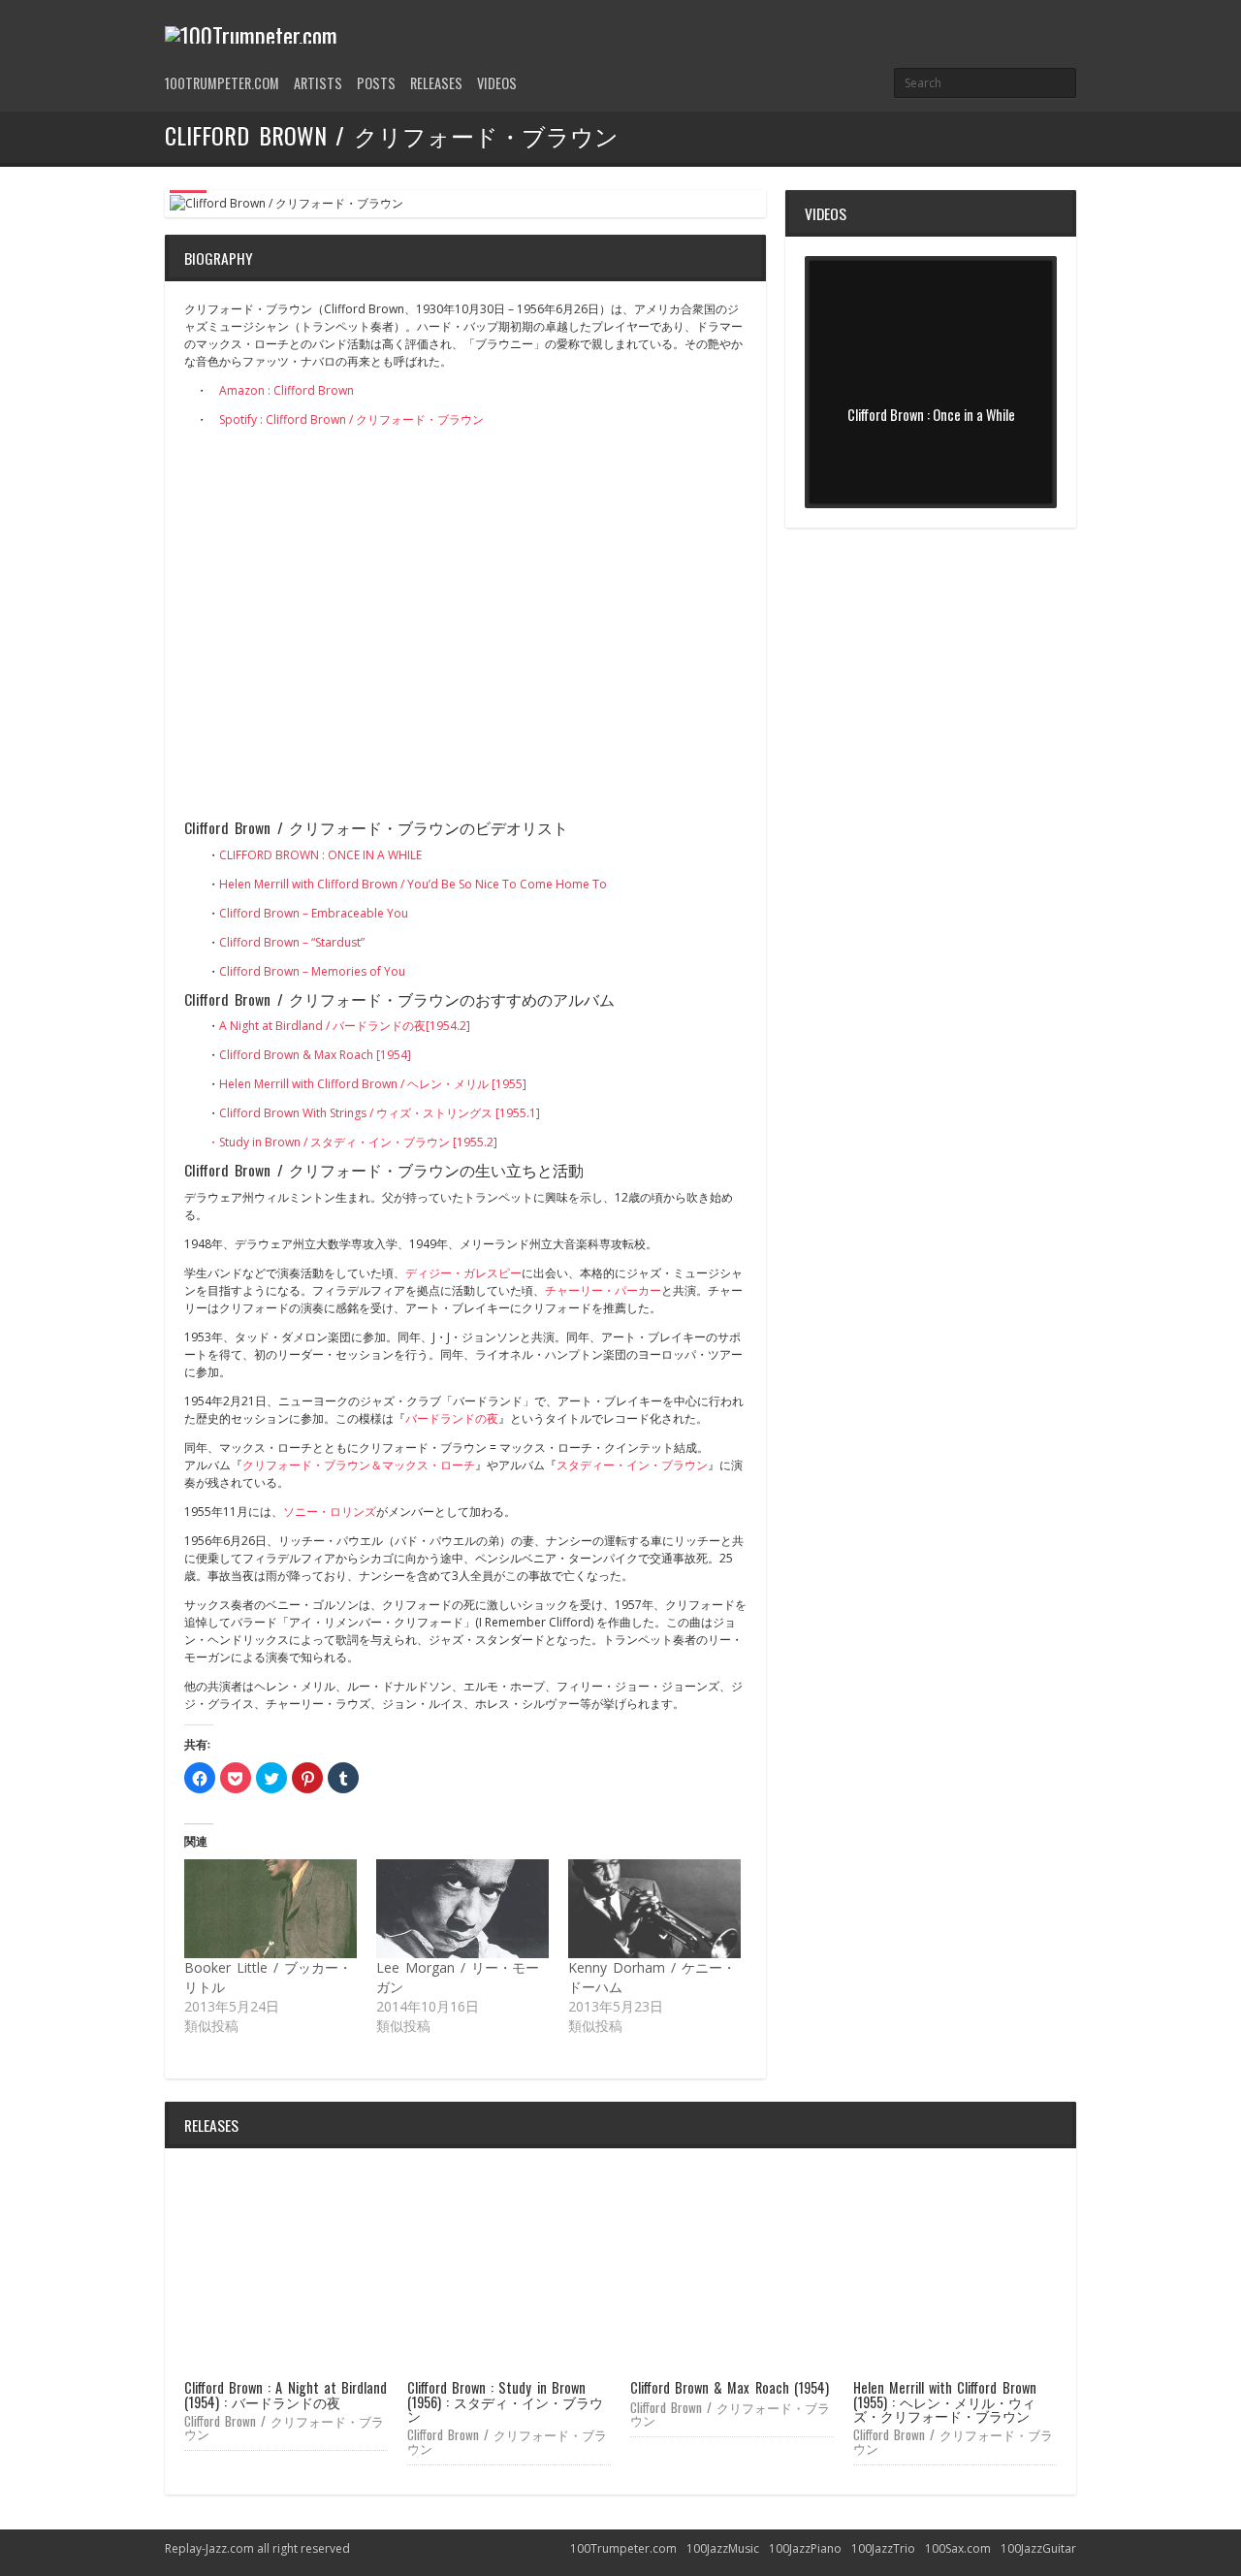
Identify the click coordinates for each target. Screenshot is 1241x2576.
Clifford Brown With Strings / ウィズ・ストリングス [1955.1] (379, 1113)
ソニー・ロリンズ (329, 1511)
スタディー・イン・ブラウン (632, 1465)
......
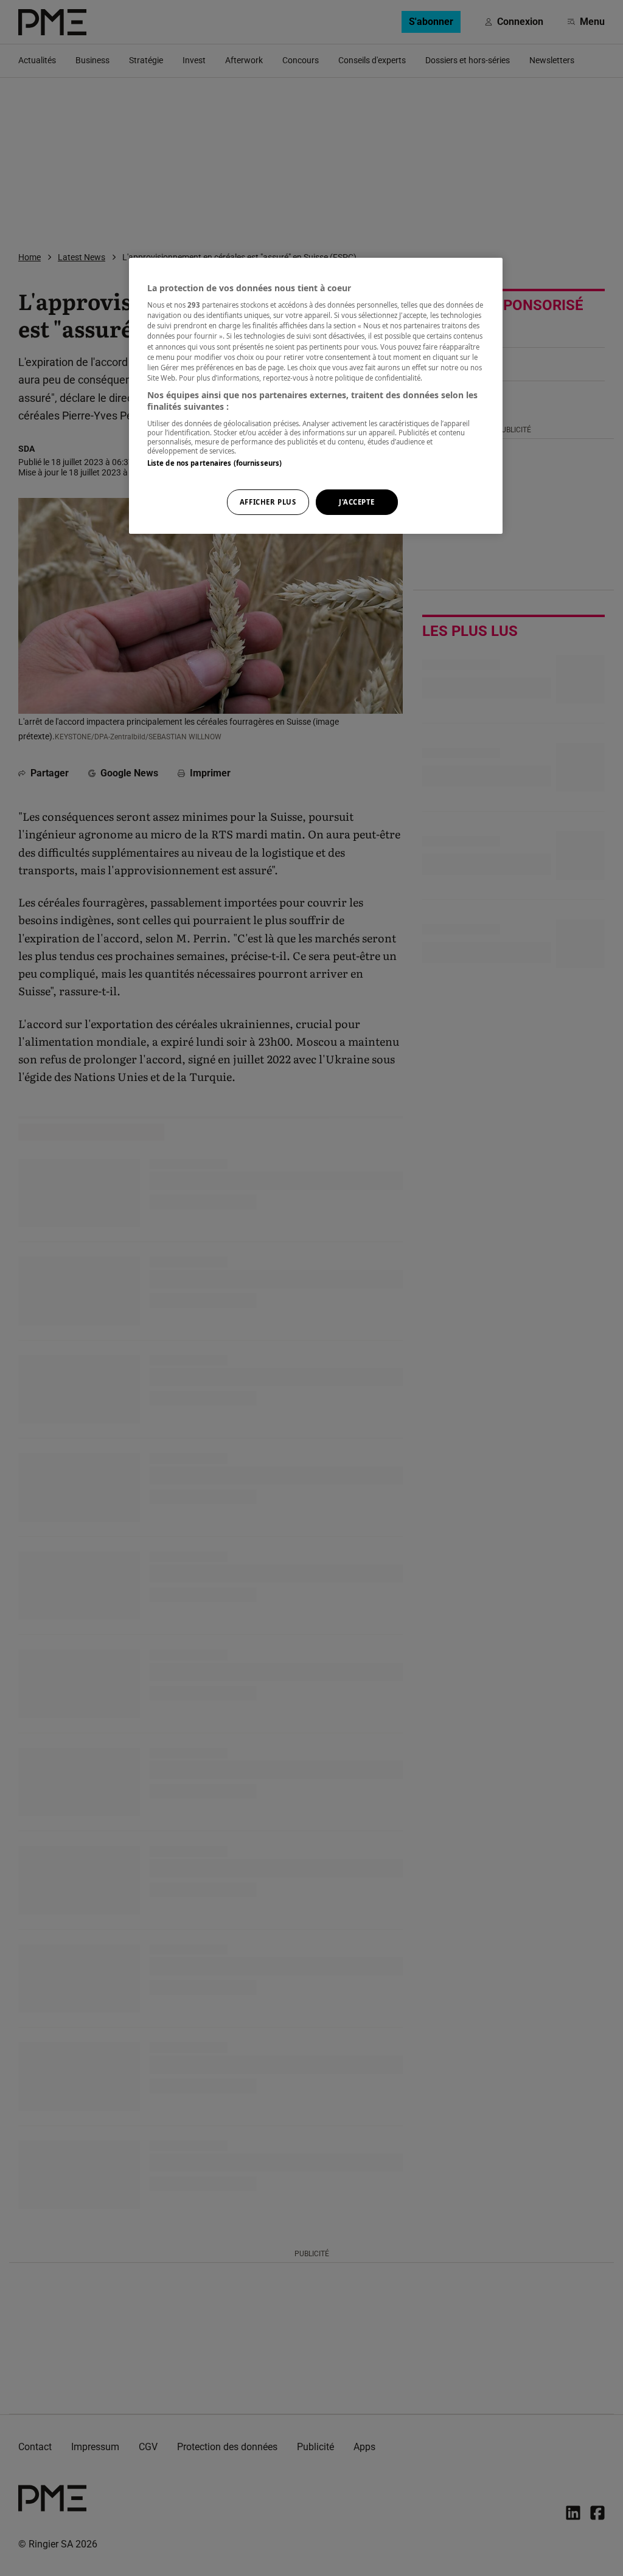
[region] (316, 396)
......
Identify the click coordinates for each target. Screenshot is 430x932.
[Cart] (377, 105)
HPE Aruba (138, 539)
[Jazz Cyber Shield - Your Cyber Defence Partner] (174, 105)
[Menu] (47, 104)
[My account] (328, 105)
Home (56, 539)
......
Each line in the records that carries "Identify" must be copied out.

Identify the click coordinates for each target. Screenshot is 1241x2576.
Identify the click coordinates for each target. Screenshot is 430x932.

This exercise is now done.